Zur Höhle führt keine direkte Straße für Autos, der Zugang ist nur zu Fuß möglich. Es wird empfohlen, auf dem kostenlosen Parkplatz mit begrenzter Kapazität zu parken, der sich am Rande der Gemeinde Sudslavice beim Gemeindeamt befindet (erreichbar von der Straße Nummer 317). Von dort aus ist es ein einfacher Spaziergang auf einem Waldweg in einer Länge von etwa fünfhundert Metern entlang der gelben Touristenmarkierung.
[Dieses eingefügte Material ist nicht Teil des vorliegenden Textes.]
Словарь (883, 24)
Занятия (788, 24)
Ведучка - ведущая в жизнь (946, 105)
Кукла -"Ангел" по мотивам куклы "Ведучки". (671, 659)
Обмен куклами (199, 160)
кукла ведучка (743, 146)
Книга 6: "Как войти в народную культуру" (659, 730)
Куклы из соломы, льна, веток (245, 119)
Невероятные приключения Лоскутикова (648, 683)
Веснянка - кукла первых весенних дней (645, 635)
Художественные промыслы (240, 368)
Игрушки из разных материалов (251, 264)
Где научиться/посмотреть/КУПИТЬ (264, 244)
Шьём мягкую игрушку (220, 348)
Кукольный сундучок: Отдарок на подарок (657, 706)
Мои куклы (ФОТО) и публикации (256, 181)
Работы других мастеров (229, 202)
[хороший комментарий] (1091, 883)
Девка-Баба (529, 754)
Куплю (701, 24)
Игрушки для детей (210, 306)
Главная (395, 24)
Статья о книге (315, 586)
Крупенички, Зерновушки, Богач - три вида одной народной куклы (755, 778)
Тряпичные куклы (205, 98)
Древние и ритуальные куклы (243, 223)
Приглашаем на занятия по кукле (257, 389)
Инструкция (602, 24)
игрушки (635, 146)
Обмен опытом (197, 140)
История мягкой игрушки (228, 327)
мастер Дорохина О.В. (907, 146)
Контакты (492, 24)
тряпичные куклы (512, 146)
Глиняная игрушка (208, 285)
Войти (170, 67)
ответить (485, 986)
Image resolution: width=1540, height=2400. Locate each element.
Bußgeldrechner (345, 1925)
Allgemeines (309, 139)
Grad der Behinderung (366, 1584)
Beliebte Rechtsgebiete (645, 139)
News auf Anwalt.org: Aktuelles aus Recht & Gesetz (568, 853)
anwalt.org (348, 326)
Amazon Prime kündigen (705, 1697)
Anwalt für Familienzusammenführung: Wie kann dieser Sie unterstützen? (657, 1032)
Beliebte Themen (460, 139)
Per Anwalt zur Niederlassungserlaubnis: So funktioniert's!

Die nächstgelegene Bahnstation Vamberk ist knapp zehn Kilometer entfernt.

Umgebung – was es zu entdecken gibt

In der Nähe befindet sich die historische Stadt Vamberk mit dem dominanten Muzeum krajky Vamberk und das Zámek Potštejn. Knapp zwanzig Kilometer nördlich liegen die weitläufige Hrad Litice nad Orlicí sowie das Zámek Častolovice. Es lohnt sich zudem, den Rozhledna na Vrbici und die Pevnost Hanička zu besuchen.